[lttng-dev] urcu/rculist.h clarifications - for implementing LRU

Mon Mar 13 11:30:21 EDT 2023

Hi Matthieu,

I spent some more time with the userspace-rcu on Friday and over weekend and
now I am in much better place.

> On 13. 3. 2023, at 15:29, Mathieu Desnoyers <mathieu.desnoyers at efficios.com> wrote:
> 
> On 2023-03-11 01:04, Ondřej Surý via lttng-dev wrote:
>> Hey,
>> so, we are integrating userspace-rcu to BIND 9 (yay!) and as experiment,
>> I am rewriting the internal address database (keeps the infrastructure
>> information about names and addresses).
> 
> That's indeed very interesting !

Thanks for the userspace-rcu! It saves a lot of time - while my colleague Tony Finch
already wrote our internal QSBR implementation from scratch, it would be waste of
time to try to reimplement the CDS part of the library.
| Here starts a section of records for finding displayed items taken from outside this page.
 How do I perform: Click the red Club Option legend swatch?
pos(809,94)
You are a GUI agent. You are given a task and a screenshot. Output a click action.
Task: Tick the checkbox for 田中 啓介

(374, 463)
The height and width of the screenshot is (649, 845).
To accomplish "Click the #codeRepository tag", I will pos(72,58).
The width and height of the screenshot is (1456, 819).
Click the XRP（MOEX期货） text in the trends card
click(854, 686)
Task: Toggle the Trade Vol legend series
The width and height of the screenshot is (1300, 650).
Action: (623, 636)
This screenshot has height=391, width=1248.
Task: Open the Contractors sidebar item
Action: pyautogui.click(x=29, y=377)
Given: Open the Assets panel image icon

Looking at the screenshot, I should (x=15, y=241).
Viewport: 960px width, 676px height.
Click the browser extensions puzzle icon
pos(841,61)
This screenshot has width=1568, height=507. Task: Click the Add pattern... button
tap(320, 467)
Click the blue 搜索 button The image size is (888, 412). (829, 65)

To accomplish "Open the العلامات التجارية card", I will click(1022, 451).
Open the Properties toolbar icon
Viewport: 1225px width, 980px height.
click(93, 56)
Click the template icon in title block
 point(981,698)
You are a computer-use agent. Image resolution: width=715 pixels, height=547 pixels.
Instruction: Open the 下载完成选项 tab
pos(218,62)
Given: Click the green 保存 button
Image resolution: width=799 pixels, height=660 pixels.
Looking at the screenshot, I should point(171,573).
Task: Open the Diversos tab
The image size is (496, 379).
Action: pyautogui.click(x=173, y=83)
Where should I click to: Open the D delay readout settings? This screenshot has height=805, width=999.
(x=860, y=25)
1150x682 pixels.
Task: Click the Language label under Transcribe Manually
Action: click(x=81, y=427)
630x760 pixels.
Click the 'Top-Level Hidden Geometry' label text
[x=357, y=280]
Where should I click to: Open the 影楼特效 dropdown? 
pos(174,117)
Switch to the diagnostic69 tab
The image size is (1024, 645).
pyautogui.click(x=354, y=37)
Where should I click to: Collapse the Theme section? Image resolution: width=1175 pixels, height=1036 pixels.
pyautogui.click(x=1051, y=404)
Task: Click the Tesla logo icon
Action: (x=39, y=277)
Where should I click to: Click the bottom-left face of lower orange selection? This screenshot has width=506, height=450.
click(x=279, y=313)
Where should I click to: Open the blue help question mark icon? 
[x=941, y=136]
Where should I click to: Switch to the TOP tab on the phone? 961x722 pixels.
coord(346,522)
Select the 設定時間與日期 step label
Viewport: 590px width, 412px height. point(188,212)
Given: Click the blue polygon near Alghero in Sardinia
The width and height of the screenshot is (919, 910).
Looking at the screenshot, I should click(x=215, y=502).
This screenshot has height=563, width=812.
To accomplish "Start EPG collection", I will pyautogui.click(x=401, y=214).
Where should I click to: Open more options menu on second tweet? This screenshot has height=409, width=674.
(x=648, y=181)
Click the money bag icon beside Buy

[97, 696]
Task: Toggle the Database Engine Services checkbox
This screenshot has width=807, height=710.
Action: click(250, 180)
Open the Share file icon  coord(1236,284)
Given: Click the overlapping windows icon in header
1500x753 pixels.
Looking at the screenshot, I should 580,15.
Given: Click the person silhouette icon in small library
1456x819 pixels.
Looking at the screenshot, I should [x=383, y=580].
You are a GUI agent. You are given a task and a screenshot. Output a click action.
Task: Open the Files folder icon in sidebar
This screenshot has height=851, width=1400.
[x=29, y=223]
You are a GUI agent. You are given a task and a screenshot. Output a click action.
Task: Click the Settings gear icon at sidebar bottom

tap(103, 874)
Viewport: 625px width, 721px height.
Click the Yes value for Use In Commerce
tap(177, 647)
This is part of larger work to replace the internal BIND 9 database that's currently
implemented as rwlocked RBT with qptrie, if you are interested Tony has good
summary here: https://dotat.at/@/2023-02-28-qp-bind.html

>> There's a hashtable to keep the entries and there's associated LRU list.
>> For the hashtable the cds_lfht seems to work well, but I am kind of struggling
>> with cds_list (the urcu/rculist.h variant).
>> The names and entries works in pretty much similar way, so I am going to
>> describe just one.
>> The workhorse is get_attached_and_locked_name() function (I am going to
>> skip the parts where we create keys, checks if LRU needs to be updated, etc.)
> 
> It would help if you could share a git branch of your prototype. In order to reason
> about RCU, we typically need to look at both the update-side and the read-side.
> For instance I don't see the read-side of the LRU linked-list in the code snippets
> below. We also need to have a complete picture of the object lifetime, from allocation
> to reclaim/reuse. I don't see where the grace periods (either synchronize_rcu or
> call_rcu) are before reclaim or reuse in the code snippets below.

Sure, happy to, but I didn't really wanted to ask you to look directly at the code, and
I don't *expect* direct help (although any help is surely appreciated).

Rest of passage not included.